[A run of items]
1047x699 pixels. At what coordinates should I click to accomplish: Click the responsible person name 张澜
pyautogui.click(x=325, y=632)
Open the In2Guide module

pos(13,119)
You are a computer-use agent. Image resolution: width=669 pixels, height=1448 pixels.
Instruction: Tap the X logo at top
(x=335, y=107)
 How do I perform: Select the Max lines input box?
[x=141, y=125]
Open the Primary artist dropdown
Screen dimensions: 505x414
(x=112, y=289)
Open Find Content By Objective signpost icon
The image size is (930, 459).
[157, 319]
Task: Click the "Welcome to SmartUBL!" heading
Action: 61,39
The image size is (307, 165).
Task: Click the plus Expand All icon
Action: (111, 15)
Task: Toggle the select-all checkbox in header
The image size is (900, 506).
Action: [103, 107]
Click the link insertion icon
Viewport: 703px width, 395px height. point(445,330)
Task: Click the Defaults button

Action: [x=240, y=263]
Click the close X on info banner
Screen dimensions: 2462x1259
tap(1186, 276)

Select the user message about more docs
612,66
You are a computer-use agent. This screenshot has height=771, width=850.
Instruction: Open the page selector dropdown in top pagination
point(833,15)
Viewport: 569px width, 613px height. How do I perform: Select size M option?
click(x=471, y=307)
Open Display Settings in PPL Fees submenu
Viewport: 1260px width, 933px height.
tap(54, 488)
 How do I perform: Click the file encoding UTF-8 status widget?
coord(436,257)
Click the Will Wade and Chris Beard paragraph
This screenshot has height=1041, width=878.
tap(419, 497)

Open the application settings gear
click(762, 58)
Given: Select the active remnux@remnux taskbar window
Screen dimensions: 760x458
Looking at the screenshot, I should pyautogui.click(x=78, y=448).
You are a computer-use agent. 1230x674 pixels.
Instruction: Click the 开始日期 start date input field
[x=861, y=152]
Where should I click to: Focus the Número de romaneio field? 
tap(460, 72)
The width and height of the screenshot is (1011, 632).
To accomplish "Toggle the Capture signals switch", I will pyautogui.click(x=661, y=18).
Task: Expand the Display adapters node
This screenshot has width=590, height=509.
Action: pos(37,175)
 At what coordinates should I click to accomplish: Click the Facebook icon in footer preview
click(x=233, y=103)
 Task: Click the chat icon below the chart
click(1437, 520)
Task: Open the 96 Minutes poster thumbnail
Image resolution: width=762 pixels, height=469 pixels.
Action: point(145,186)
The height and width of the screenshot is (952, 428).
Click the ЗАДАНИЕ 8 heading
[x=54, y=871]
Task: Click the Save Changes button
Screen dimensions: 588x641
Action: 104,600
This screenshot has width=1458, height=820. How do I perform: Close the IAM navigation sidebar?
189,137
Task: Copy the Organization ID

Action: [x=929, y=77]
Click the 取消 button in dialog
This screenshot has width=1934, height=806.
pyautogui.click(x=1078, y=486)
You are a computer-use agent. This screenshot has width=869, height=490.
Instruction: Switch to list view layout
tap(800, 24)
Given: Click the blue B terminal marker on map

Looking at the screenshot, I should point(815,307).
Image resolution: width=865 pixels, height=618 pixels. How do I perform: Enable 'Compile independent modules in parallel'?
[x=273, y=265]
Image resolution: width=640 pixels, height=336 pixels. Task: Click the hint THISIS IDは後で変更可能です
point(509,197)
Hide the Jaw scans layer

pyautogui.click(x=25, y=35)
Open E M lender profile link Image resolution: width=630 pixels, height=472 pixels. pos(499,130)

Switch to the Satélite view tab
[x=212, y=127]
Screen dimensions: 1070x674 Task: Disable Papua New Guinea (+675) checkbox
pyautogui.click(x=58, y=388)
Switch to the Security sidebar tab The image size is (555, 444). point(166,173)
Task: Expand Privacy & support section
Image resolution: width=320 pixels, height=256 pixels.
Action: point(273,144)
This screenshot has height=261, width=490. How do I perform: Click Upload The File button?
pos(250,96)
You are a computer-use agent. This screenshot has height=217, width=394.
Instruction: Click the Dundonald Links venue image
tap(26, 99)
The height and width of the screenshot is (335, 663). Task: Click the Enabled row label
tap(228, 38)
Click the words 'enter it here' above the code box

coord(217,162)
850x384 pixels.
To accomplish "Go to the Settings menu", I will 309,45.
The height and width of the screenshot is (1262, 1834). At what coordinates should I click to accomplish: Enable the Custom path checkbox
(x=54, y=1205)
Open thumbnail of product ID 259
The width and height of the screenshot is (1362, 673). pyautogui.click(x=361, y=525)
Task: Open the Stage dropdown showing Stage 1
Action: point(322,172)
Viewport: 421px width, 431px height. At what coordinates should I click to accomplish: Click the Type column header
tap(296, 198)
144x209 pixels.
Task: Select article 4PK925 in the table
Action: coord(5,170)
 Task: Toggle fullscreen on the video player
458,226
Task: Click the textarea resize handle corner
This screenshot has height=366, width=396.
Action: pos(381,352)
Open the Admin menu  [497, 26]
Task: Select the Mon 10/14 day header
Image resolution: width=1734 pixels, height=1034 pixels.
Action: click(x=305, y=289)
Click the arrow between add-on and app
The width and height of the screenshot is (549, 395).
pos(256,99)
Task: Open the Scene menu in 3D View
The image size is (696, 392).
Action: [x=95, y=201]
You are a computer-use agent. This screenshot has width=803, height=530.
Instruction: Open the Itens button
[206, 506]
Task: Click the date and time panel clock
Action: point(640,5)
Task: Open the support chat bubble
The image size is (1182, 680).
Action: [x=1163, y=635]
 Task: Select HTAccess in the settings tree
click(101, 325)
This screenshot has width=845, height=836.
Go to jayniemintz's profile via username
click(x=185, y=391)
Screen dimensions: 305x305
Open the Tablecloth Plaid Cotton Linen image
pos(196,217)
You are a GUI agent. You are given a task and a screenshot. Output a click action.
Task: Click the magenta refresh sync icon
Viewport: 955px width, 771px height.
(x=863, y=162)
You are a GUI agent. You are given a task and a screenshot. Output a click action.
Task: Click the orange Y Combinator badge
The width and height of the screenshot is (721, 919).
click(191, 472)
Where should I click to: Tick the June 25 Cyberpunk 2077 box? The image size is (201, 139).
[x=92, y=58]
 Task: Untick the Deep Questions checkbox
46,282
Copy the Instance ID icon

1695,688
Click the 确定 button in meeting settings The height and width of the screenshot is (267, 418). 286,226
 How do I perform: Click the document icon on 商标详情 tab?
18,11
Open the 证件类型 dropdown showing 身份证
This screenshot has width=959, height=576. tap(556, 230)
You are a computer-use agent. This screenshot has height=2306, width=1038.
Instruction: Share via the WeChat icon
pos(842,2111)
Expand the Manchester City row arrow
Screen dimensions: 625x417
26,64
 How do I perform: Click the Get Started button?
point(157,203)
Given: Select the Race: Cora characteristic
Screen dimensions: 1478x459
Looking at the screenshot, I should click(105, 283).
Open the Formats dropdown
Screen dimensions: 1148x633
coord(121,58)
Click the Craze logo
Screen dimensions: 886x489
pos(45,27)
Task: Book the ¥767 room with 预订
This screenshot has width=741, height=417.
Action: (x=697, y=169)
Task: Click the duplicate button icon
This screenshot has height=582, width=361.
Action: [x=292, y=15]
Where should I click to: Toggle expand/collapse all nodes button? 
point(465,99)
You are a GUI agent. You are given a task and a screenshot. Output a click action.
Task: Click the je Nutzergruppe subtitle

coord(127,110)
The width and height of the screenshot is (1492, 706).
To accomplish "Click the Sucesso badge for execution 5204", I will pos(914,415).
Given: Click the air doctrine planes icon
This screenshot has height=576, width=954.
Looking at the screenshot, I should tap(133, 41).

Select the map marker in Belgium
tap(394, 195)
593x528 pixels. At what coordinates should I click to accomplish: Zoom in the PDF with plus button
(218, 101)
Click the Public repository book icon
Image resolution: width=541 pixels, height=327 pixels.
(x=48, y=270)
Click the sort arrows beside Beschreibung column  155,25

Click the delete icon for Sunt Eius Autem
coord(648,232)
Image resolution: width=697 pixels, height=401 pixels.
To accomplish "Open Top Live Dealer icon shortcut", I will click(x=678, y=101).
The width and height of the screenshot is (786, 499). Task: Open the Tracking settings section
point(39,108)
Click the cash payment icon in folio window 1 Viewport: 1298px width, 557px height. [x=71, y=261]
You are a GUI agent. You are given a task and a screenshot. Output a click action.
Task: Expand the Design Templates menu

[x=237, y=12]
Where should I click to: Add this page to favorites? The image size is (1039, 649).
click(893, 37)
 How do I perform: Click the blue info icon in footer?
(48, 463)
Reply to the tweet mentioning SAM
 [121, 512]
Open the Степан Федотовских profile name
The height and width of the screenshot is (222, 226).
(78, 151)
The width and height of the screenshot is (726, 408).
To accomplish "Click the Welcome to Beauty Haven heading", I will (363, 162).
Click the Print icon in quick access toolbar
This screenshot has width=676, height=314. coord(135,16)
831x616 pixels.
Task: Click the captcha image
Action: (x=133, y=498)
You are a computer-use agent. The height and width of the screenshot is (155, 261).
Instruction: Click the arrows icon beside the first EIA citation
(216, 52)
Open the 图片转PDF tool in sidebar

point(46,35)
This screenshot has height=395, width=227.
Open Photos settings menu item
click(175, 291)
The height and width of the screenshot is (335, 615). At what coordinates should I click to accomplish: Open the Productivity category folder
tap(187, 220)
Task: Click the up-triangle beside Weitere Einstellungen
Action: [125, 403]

PROBLEM REQUIREMENTS: Repeat the lines from the one containing "Task: Copy the Organization ID" through the one containing "Looking at the screenshot, I should point(815,307).", substituting "grid view" for "list view" and leaving everything else unchanged.

ANSWER TO THIS PROBLEM:
Task: Copy the Organization ID

Action: [x=929, y=77]
Click the 取消 button in dialog
This screenshot has width=1934, height=806.
pyautogui.click(x=1078, y=486)
You are a computer-use agent. This screenshot has width=869, height=490.
Instruction: Switch to grid view layout
tap(800, 24)
Given: Click the blue B terminal marker on map

Looking at the screenshot, I should point(815,307).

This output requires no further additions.